> Do this
In the interview below, turn the paragraph beginning "One of the things that was also really fascinating" into a short bulleted list that keeps its main facts.

> Quoted passage
Charlotte Burns: Take a minute. Take a sip of tea.

Kemi Ilesanmi: Yes, I'll take a sip of tea. It's something that I'm still thinking about. I'm not sure I have enough to make it.

Charlotte Burns: You don't have the distance.

Kemi Ilesanmi: I don't have the…I haven’t had a chance to write about it because it is so crumpled in my head. And I do think that was interesting, just being on both sides of the Atlantic and having that story accumulate over a three-week period that we did that slave route.

Charlotte Burns: I guess you're trying to sift through. Maybe that's the point as you think about those histories. Is that still where things are for you? Are you trying to land on a narrative of what that meant for you?

Kemi Ilesanmi: I think it will take me decades longer to land on a narrative of all of what that meant because it introduced new threads to the story. 

One of the things that was also really fascinating that happened particularly on that same route was migration. Because people had moved around. We all know that colonial borders landed on people who were already there, often cut through communities of people, ethnic groups, and folks who had been in trade, conversation, intermarriage, wars, et cetera, for sometimes centuries. Showing up in Ghana and learning that the Ga people which would be people in the Accra region, actually came from Ife, half an hour from my hometown of Elysia. Connections between the Ashanti and the Yoruba, the Fon people of Benin and the Yoruba—which is what I am—Igbo migration routes. I'm familiar with several of the incredible ethnic groups in Nigeria. Some of those histories would show up in other places. Being on the ground and having history narrated to me that continued to make those links was really actually fascinating.

Word and element location data
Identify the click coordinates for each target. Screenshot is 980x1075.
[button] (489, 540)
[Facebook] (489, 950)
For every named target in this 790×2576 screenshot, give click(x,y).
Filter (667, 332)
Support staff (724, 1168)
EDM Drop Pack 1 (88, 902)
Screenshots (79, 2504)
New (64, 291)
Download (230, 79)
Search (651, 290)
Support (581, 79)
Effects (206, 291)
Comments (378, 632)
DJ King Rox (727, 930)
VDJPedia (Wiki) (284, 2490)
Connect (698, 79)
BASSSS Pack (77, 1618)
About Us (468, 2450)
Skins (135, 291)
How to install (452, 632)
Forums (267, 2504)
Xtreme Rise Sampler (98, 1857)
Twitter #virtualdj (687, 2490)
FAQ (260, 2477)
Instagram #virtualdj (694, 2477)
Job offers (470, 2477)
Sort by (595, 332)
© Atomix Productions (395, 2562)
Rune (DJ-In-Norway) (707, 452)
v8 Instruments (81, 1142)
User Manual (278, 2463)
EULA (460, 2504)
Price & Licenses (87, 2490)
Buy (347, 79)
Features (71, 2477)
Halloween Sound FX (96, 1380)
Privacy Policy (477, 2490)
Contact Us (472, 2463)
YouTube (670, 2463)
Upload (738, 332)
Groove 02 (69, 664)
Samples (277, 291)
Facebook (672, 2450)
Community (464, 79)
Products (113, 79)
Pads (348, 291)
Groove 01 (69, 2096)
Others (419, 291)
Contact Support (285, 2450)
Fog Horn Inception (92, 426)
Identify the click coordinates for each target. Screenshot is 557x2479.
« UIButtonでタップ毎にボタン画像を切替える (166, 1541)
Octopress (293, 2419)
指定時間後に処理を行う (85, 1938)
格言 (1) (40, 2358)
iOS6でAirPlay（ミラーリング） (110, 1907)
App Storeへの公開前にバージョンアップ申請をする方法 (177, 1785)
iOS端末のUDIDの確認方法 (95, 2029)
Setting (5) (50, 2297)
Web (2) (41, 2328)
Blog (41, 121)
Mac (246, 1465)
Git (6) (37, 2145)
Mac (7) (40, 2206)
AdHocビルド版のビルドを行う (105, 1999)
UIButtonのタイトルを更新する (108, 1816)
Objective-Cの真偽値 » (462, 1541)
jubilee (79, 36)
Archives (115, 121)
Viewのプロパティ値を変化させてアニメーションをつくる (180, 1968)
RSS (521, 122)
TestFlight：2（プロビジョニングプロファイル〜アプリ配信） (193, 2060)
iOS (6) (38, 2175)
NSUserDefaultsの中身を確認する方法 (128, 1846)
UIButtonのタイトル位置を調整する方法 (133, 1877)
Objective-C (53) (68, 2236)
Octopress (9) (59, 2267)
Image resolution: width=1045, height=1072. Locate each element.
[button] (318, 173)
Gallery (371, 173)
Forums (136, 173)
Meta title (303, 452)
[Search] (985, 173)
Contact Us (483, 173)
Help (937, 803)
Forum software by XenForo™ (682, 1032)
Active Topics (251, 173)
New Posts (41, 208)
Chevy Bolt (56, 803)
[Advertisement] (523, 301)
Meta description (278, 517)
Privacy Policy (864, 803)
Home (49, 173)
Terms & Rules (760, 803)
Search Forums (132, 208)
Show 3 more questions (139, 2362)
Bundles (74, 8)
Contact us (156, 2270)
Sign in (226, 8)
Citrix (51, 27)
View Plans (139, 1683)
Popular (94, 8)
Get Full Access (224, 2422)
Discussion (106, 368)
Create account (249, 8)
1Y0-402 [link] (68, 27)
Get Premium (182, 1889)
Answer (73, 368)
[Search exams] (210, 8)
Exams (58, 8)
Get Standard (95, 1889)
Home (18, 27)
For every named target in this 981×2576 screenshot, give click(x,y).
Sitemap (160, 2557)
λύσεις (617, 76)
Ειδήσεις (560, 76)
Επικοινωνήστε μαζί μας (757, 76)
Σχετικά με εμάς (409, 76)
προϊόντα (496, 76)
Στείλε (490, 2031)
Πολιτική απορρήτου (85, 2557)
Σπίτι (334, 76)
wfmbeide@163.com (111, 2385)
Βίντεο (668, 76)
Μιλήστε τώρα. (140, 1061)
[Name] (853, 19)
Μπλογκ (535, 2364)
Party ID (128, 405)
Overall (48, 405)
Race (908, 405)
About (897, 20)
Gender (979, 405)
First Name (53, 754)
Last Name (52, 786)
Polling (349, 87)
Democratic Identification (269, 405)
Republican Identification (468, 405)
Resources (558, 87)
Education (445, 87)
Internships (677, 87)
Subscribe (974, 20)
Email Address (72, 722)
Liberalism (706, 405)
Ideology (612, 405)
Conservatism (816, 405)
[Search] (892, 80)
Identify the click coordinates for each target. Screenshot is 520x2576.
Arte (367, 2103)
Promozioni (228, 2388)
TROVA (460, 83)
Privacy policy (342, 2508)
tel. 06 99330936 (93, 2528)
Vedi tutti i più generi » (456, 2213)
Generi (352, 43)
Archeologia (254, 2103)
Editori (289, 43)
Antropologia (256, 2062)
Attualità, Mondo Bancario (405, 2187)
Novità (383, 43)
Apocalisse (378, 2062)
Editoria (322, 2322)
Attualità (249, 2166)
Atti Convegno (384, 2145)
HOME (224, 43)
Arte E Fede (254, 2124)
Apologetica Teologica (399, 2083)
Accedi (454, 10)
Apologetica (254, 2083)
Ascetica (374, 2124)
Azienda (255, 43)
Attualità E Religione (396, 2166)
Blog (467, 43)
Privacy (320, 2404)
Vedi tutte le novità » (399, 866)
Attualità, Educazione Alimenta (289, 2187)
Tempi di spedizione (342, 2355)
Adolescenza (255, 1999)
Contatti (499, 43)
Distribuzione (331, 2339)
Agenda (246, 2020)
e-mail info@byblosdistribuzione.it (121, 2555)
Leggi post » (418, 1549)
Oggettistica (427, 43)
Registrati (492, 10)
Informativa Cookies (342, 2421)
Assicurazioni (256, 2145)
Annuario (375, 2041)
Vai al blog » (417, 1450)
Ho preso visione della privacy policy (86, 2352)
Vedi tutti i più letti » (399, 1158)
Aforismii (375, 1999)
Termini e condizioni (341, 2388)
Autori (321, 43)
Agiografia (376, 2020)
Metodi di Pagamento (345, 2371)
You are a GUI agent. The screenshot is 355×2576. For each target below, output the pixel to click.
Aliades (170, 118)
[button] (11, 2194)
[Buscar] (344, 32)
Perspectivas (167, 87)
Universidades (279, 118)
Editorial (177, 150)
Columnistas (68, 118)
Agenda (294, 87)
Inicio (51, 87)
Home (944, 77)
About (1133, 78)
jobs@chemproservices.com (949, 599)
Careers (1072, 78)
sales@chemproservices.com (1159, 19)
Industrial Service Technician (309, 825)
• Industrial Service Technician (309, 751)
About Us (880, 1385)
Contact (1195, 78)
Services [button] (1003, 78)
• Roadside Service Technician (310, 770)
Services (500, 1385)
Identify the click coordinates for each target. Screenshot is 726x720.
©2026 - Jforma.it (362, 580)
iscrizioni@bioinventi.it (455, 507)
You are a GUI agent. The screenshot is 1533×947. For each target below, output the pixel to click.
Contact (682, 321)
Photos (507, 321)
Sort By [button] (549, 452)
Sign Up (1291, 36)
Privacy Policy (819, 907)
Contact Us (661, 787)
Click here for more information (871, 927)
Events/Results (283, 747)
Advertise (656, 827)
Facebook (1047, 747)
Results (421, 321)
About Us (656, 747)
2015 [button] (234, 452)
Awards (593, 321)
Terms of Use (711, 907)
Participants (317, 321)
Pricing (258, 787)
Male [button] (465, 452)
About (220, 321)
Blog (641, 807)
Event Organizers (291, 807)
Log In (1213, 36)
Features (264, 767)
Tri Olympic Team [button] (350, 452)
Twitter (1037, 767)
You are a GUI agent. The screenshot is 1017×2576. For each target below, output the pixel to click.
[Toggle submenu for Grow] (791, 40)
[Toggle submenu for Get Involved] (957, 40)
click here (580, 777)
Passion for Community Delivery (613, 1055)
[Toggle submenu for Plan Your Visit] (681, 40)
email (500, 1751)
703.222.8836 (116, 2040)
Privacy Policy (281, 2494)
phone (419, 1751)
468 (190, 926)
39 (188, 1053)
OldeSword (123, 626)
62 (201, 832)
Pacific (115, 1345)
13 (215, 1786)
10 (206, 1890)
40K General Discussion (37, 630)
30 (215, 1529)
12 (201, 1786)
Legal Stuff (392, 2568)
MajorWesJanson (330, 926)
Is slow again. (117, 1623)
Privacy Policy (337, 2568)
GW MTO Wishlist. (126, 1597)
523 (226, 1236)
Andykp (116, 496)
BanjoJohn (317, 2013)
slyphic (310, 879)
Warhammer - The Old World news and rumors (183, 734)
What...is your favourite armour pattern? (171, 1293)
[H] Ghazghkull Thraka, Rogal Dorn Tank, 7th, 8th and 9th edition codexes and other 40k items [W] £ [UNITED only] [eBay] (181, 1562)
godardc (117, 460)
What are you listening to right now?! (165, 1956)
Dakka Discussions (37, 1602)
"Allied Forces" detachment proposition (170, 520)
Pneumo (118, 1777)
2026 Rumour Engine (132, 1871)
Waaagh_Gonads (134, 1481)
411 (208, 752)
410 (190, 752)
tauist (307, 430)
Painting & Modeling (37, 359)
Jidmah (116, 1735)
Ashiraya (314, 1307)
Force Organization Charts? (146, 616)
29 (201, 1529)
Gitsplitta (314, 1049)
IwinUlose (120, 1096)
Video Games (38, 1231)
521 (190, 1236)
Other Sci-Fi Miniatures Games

> Worked answer
- Migration stood out along the same route, because people had moved around.
- Colonial borders landed on people already living there, often cutting through communities and ethnic groups that had shared trade, conversation, intermarriage and wars, sometimes for centuries.
- In Ghana, the speaker learned that the Ga people of the Accra region came from Ife, half an hour from the speaker's hometown of Elysia.
- Other links came up between the Ashanti and the Yoruba, between the Fon people of Benin and the Yoruba (the speaker's own group), and along Igbo migration routes.
- Histories of Nigerian ethnic groups the speaker knew turned up in other places.
- Hearing that history told on the ground, with those links kept being drawn, was fascinating.